----- Listed entries -----

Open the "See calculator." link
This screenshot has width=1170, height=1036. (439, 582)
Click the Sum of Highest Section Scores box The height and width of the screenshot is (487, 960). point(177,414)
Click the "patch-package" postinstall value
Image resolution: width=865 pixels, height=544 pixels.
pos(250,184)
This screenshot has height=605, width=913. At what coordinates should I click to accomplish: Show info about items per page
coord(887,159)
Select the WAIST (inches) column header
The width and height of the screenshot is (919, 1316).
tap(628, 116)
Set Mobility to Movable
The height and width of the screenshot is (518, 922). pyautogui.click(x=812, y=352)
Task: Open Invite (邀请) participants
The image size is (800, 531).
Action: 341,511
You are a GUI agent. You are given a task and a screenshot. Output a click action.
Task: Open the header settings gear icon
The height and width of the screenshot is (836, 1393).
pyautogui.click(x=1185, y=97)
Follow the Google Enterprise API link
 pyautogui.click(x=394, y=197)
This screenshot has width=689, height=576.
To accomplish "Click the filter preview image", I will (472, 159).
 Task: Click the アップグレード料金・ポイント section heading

-----

Copy all lines above where "header" is present.

Select the WAIST (inches) column header
Task: Open the header settings gear icon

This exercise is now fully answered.